Ревниво глядя на огненный бой, «барсы» вновь утвердились в непреклонном решении добыть в Москве любой ценой орудия, смерчу равные. Боярин Юрий Хворостинин, может, и расчетлив, но надо убедить, чтоб не отступал от русийской пословицы: семь пушек от себя отрежь, а единоверцам отмерь.
На первой прогулке Дато и Гиви, обогнув Кремль, вслед за толмачом вышли на Волоцкую улицу. Подивились «решетке», что замыкала на ночь улицу, а по левой стороне оной вольготно тянулся женский Никитский монастырь: кельи, собор, колокольня.
– Для чего «решетка», – недоумевал Гиви, – если монахинь все равно с колокольни видно?
– Полезешь на колокольню, фонарь не забудь взять, – заботливо посоветовал Дато.

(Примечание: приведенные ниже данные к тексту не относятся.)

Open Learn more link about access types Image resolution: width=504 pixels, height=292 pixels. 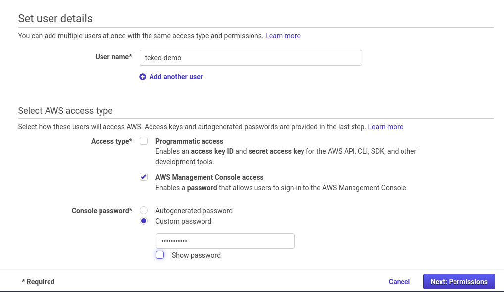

Переговариваясь, вскоре вошли в Елисеевский переулок. Толмач подвел друзей к деревянной церкви святого Елисея, воздвигнутой в память встречи патриарха Филарета с царем Михаилом, государем-сыном. А цель у патриарха была особая: напрочь очиститься от соблазнительных видений польского плена, ясновельможных панночек, щеголявших в ментиках и сапожках, точь-в-точь как Марина Мнишек и подобные ей, жене самозванца, ведьмы.

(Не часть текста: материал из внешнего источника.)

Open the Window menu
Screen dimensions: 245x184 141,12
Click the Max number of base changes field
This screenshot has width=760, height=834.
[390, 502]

Жарко разгоняли полумглу свечи, как подобало, тонкие и толстые, перед иконой «Неувядаемый цвет». Пригляделись. Перед ликом богоматери застыли в мраморной неподвижности двое: молодец, ладно скроенный, и по его правую руку женка, видно, его, ладная, хоть не высокая, да гибкая, чертами под стать гречанке. Толмач приветливо им кивнул.
– Во здравии? Ну, добро, Михаил и Татиана. А грузинам шепотом поведал, опасливо косясь на икону святого Елисея сумского:
– Неподвижность в миру токмо обман. Плясуны они отменные. Вот в канун года Нового, на пиру у князя Хилкова, как в Большой терем внеслись сахарные лебеди, он, Михайло, прыжками под самый свод зачаровал тех лебедей, а она, Татиана, на гишпанский манер скок, скок, и искры из половиц выбила.